Independent contractors in the public service
Roesch v BOCES, App Div, 259 AD2d 900
The Roesch case is another in a series of actions involving claims for retroactive membership in a public retirement system.
Dorothy E. Roesch claimed that her service as a school psychologist with the Wayne-Finger Lakes BOCES qualified her for retroactive membership in the New York State Teachers’ Retirement System [TRS]. BOCES had rejected Roesch’s application on the grounds that she was a consultant on a per diem basis serving as an independent contractor and therefore she was ineligible to join TRS during the time in question.
The decision indicated that there were neither payroll or personnel records nor any formal appointment action by BOCES to employ her.
In contrast, such types of records were produced concerning others serving in similar positions indicating that such personnel “were formally appointed” to positions as employees of BOCES. Was this sufficient to support the conclusion that Roesch served as an independent contractor rather than as a BOCES employee?
The Appellate Division ruled that it was, sustaining BOCES’ rejection of Roesch’s application. The court said that there was rational basis for this determination, noting that the BOCES’ minutes of board meetings during the relevant period established that BOCES had a pattern and practice of making formal appointments of full and part-time employees.

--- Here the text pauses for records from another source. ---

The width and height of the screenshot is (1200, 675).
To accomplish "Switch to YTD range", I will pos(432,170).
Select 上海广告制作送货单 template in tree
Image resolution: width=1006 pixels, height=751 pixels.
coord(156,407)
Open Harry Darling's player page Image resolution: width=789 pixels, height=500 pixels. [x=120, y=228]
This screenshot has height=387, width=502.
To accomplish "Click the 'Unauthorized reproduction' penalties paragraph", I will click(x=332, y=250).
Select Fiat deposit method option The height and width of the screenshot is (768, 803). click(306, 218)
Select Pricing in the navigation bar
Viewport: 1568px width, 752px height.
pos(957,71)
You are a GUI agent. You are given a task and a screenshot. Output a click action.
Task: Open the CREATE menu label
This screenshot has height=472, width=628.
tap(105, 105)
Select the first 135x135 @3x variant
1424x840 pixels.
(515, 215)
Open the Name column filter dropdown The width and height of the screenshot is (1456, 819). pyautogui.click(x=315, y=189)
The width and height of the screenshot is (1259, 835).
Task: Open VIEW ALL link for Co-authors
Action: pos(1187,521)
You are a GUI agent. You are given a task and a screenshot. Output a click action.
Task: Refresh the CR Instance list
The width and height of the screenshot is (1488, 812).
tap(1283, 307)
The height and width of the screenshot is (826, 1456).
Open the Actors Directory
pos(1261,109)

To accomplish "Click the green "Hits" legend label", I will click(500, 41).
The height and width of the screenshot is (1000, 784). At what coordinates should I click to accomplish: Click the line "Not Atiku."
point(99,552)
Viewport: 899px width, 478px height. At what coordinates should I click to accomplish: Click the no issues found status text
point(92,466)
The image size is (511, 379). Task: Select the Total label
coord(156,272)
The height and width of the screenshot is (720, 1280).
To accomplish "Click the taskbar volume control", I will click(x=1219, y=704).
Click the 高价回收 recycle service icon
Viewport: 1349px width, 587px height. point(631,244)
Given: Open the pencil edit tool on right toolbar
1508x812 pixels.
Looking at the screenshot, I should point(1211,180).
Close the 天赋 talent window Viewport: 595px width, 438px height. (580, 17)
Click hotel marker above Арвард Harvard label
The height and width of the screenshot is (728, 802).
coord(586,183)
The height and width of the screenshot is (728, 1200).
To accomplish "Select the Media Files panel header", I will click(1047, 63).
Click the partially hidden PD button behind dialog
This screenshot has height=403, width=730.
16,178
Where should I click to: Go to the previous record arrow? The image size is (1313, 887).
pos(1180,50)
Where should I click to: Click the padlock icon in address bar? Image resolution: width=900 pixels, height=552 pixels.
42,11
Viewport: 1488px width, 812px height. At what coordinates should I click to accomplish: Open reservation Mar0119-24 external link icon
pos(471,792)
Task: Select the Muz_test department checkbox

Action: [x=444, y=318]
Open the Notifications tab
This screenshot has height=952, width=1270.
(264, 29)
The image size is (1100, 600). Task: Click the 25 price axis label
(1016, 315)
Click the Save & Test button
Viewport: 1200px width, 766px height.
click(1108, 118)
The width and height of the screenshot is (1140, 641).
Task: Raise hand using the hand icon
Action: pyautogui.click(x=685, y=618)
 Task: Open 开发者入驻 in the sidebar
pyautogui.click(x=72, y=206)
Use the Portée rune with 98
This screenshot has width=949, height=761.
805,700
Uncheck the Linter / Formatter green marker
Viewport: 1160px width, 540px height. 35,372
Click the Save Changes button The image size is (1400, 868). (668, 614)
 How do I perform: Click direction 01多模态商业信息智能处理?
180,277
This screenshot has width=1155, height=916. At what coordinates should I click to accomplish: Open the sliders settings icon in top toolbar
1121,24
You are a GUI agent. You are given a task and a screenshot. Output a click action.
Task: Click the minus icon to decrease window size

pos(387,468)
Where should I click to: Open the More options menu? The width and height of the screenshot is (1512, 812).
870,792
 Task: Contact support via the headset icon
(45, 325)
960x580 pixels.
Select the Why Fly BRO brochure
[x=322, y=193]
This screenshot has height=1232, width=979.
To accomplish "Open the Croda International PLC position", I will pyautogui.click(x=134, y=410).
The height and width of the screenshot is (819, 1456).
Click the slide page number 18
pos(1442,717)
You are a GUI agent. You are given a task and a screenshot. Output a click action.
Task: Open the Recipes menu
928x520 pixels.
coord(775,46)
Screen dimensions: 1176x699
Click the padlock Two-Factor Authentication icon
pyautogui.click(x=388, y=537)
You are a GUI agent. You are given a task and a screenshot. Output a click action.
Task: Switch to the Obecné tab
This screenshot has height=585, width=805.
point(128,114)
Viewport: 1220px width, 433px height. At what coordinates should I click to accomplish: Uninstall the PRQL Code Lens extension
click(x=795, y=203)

The court said that the minutes “were devoid of any reference to the appointment of Roesch during this period when other school psychologists were so appointed by BOCES.”
This, coupled with the lack of any [IRS payroll withholding] W-4 forms that were completed by Roesch while others were produced for school psychologists employed near the relevant time period, “provides a rational basis to support the denial of Roesch’s application for retroactive membership in TRS based on her status as an independent contractor.”
The decision is silent as to whether or not BOCES produced copies of “an employment contract” between it and Roesch or copies of IRS Forms 1099, Miscellaneous to support its position that Roesch was an independent contractor rather than an employee. Typically, an individual providing personnel services to a public entity is deemed to be a public employee unless a contract for “personnel services” is authorized under law and a contract providing for such services has actually been executed by the parties.
In another application for retroactive membership in TRS case, Storrar v Mahopac Central School District, 257 AD2d 628, [motion to appeal denied, 93 NY2d 808], that the statement of the school district’s former payroll clerk that she and Barbara Storrar, a former member of TRS, discussed “FICA [Social Security] deductions versus reenrollment” in TRS was sufficient to establish that the district had “procedure that a reasonable person would recognize as an explanation or request requiring a formal decision ... to join a public retirement system” in place.